-- THE DATA follows --

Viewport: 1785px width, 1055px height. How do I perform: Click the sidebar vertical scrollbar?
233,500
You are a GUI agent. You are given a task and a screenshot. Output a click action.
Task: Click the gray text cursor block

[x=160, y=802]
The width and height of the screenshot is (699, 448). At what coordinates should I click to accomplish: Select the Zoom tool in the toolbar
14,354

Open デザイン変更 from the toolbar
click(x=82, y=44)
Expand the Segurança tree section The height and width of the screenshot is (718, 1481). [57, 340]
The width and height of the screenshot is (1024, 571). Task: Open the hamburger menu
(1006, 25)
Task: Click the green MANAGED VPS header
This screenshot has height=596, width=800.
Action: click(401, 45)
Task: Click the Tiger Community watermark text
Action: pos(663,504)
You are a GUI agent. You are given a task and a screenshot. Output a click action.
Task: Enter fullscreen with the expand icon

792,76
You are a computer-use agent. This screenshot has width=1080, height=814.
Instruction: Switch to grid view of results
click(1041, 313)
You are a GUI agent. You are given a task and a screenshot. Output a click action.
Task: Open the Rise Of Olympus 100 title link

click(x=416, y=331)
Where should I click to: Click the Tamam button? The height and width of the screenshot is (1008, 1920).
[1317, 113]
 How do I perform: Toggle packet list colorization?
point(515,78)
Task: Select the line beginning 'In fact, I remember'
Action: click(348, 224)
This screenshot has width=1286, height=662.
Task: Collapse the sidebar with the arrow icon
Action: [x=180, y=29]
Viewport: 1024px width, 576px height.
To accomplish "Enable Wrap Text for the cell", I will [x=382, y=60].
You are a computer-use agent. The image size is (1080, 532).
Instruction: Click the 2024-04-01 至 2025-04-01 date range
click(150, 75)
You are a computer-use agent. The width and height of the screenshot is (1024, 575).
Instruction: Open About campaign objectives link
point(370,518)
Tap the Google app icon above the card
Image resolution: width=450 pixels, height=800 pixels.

-- THE DATA concluded --

## PROBLEM TO SOLVE
After identifying the lines above that contain "computer", copy each one.

## OUTPUT FOR THIS TASK
You are a computer-use agent. This screenshot has width=1080, height=814.
You are a computer-use agent. The image size is (1080, 532).
You are a computer-use agent. The width and height of the screenshot is (1024, 575).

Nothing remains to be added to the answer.